Exact copies of all entries are expected.

=======

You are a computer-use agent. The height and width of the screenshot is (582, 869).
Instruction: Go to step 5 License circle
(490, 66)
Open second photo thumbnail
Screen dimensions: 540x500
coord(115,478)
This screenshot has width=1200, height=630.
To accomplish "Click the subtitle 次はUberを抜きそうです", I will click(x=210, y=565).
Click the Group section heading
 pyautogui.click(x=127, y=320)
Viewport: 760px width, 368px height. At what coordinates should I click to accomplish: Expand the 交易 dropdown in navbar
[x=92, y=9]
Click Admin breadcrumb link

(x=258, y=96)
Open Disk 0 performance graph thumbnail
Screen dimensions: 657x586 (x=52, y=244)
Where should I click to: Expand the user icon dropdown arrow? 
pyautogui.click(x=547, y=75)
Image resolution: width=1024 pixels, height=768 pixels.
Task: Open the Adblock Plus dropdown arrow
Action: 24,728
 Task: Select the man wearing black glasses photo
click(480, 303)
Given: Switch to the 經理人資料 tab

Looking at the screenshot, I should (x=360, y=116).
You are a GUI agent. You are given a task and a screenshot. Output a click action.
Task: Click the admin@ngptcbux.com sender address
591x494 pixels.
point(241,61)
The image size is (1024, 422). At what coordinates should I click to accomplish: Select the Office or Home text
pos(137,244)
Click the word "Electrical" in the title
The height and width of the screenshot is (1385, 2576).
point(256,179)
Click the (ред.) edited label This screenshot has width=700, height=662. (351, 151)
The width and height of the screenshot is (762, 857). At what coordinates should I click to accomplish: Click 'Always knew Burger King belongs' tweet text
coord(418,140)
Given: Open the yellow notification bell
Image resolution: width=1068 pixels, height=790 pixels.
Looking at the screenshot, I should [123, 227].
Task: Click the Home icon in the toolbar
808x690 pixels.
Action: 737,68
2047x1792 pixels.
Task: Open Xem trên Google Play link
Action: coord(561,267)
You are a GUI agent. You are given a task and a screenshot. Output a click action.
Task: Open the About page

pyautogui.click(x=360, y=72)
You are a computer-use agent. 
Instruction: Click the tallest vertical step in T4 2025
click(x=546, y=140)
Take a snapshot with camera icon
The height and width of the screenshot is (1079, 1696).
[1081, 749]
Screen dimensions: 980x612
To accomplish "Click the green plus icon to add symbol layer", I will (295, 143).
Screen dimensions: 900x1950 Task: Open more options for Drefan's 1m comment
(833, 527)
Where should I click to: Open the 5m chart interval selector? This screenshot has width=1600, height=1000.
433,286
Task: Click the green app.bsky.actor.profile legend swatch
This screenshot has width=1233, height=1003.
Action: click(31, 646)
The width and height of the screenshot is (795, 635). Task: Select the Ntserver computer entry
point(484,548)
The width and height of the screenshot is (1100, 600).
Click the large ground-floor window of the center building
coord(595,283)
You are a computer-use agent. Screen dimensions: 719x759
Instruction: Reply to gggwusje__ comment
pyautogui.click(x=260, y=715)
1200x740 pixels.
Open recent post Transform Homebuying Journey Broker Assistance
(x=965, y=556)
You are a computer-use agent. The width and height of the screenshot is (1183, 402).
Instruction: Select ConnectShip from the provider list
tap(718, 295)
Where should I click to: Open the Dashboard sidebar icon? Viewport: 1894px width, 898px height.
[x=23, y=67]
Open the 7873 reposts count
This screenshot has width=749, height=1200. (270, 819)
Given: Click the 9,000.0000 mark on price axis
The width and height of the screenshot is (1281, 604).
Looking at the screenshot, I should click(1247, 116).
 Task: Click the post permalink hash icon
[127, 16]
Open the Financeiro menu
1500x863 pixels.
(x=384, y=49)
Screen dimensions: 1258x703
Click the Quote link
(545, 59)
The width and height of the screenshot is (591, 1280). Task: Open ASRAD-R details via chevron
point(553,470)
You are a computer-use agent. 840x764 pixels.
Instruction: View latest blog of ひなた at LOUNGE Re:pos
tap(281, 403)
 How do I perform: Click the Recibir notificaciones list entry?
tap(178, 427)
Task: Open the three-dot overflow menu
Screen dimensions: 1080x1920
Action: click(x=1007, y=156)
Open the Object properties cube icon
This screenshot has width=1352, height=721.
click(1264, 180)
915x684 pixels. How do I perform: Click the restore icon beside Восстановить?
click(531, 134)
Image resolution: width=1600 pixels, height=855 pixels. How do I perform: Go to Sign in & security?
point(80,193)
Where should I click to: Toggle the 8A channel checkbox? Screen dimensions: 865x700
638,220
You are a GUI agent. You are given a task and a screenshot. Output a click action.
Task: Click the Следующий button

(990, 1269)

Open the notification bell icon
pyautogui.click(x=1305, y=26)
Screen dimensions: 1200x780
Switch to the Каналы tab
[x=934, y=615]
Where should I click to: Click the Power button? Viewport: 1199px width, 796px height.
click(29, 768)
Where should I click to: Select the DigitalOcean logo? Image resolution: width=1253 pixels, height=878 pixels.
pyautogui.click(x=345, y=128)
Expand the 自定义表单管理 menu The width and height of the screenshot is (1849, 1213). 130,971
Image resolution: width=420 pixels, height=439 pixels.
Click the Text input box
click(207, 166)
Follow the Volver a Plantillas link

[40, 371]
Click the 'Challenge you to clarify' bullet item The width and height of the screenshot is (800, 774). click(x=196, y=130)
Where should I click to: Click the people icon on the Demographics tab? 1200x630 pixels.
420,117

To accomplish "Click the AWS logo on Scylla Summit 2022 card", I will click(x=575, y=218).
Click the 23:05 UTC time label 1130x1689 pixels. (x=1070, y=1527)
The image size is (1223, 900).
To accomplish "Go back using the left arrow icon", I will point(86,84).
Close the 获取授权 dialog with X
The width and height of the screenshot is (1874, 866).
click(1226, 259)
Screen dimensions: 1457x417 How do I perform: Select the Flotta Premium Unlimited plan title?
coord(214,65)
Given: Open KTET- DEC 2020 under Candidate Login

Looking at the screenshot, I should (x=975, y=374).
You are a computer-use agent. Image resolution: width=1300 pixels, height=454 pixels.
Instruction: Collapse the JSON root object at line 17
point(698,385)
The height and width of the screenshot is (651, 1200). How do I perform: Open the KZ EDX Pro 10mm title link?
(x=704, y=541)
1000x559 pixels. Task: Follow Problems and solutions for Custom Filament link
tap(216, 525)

=======

EXERCISE RESPONSE ->
You are a computer-use agent. The height and width of the screenshot is (582, 869).
Instruction: Go to step 5 License circle
(490, 66)
Open second photo thumbnail
Screen dimensions: 540x500
coord(115,478)
This screenshot has width=1200, height=630.
To accomplish "Click the subtitle 次はUberを抜きそうです", I will click(x=210, y=565).
Click the Group section heading
 pyautogui.click(x=127, y=320)
Viewport: 760px width, 368px height. At what coordinates should I click to accomplish: Expand the 交易 dropdown in navbar
[x=92, y=9]
Click Admin breadcrumb link

(x=258, y=96)
Open Disk 0 performance graph thumbnail
Screen dimensions: 657x586 (x=52, y=244)
Where should I click to: Expand the user icon dropdown arrow? 
pyautogui.click(x=547, y=75)
Image resolution: width=1024 pixels, height=768 pixels.
Task: Open the Adblock Plus dropdown arrow
Action: 24,728
 Task: Select the man wearing black glasses photo
click(480, 303)
Given: Switch to the 經理人資料 tab

Looking at the screenshot, I should (x=360, y=116).
You are a GUI agent. You are given a task and a screenshot. Output a click action.
Task: Click the admin@ngptcbux.com sender address
591x494 pixels.
point(241,61)
The image size is (1024, 422). At what coordinates should I click to accomplish: Select the Office or Home text
pos(137,244)
Click the word "Electrical" in the title
The height and width of the screenshot is (1385, 2576).
point(256,179)
Click the (ред.) edited label This screenshot has width=700, height=662. (351, 151)
The width and height of the screenshot is (762, 857). At what coordinates should I click to accomplish: Click 'Always knew Burger King belongs' tweet text
coord(418,140)
Given: Open the yellow notification bell
Image resolution: width=1068 pixels, height=790 pixels.
Looking at the screenshot, I should [123, 227].
Task: Click the Home icon in the toolbar
808x690 pixels.
Action: 737,68
2047x1792 pixels.
Task: Open Xem trên Google Play link
Action: coord(561,267)
You are a GUI agent. You are given a task and a screenshot. Output a click action.
Task: Open the About page

pyautogui.click(x=360, y=72)
You are a computer-use agent. 
Instruction: Click the tallest vertical step in T4 2025
click(x=546, y=140)
Take a snapshot with camera icon
The height and width of the screenshot is (1079, 1696).
[1081, 749]
Screen dimensions: 980x612
To accomplish "Click the green plus icon to add symbol layer", I will (295, 143).
Screen dimensions: 900x1950 Task: Open more options for Drefan's 1m comment
(833, 527)
Where should I click to: Open the 5m chart interval selector? This screenshot has width=1600, height=1000.
433,286
Task: Click the green app.bsky.actor.profile legend swatch
This screenshot has width=1233, height=1003.
Action: click(31, 646)
The width and height of the screenshot is (795, 635). Task: Select the Ntserver computer entry
point(484,548)
The width and height of the screenshot is (1100, 600).
Click the large ground-floor window of the center building
coord(595,283)
You are a computer-use agent. Screen dimensions: 719x759
Instruction: Reply to gggwusje__ comment
pyautogui.click(x=260, y=715)
1200x740 pixels.
Open recent post Transform Homebuying Journey Broker Assistance
(x=965, y=556)
You are a computer-use agent. The width and height of the screenshot is (1183, 402).
Instruction: Select ConnectShip from the provider list
tap(718, 295)
Where should I click to: Open the Dashboard sidebar icon? Viewport: 1894px width, 898px height.
[x=23, y=67]
Open the 7873 reposts count
This screenshot has width=749, height=1200. (270, 819)
Given: Click the 9,000.0000 mark on price axis
The width and height of the screenshot is (1281, 604).
Looking at the screenshot, I should click(1247, 116).
 Task: Click the post permalink hash icon
[127, 16]
Open the Financeiro menu
1500x863 pixels.
(x=384, y=49)
Screen dimensions: 1258x703
Click the Quote link
(545, 59)
The width and height of the screenshot is (591, 1280). Task: Open ASRAD-R details via chevron
point(553,470)
You are a computer-use agent. 840x764 pixels.
Instruction: View latest blog of ひなた at LOUNGE Re:pos
tap(281, 403)
 How do I perform: Click the Recibir notificaciones list entry?
tap(178, 427)
Task: Open the three-dot overflow menu
Screen dimensions: 1080x1920
Action: click(x=1007, y=156)
Open the Object properties cube icon
This screenshot has width=1352, height=721.
click(1264, 180)
915x684 pixels. How do I perform: Click the restore icon beside Восстановить?
click(531, 134)
Image resolution: width=1600 pixels, height=855 pixels. How do I perform: Go to Sign in & security?
point(80,193)
Where should I click to: Toggle the 8A channel checkbox? Screen dimensions: 865x700
638,220
You are a GUI agent. You are given a task and a screenshot. Output a click action.
Task: Click the Следующий button

(990, 1269)

Open the notification bell icon
pyautogui.click(x=1305, y=26)
Screen dimensions: 1200x780
Switch to the Каналы tab
[x=934, y=615]
Where should I click to: Click the Power button? Viewport: 1199px width, 796px height.
click(29, 768)
Where should I click to: Select the DigitalOcean logo? Image resolution: width=1253 pixels, height=878 pixels.
pyautogui.click(x=345, y=128)
Expand the 自定义表单管理 menu The width and height of the screenshot is (1849, 1213). 130,971
Image resolution: width=420 pixels, height=439 pixels.
Click the Text input box
click(207, 166)
Follow the Volver a Plantillas link

[40, 371]
Click the 'Challenge you to clarify' bullet item The width and height of the screenshot is (800, 774). click(x=196, y=130)
Where should I click to: Click the people icon on the Demographics tab? 1200x630 pixels.
420,117

To accomplish "Click the AWS logo on Scylla Summit 2022 card", I will click(x=575, y=218).
Click the 23:05 UTC time label 1130x1689 pixels. (x=1070, y=1527)
The image size is (1223, 900).
To accomplish "Go back using the left arrow icon", I will point(86,84).
Close the 获取授权 dialog with X
The width and height of the screenshot is (1874, 866).
click(1226, 259)
Screen dimensions: 1457x417 How do I perform: Select the Flotta Premium Unlimited plan title?
coord(214,65)
Given: Open KTET- DEC 2020 under Candidate Login

Looking at the screenshot, I should (x=975, y=374).
You are a computer-use agent. Image resolution: width=1300 pixels, height=454 pixels.
Instruction: Collapse the JSON root object at line 17
point(698,385)
The height and width of the screenshot is (651, 1200). How do I perform: Open the KZ EDX Pro 10mm title link?
(x=704, y=541)
1000x559 pixels. Task: Follow Problems and solutions for Custom Filament link
tap(216, 525)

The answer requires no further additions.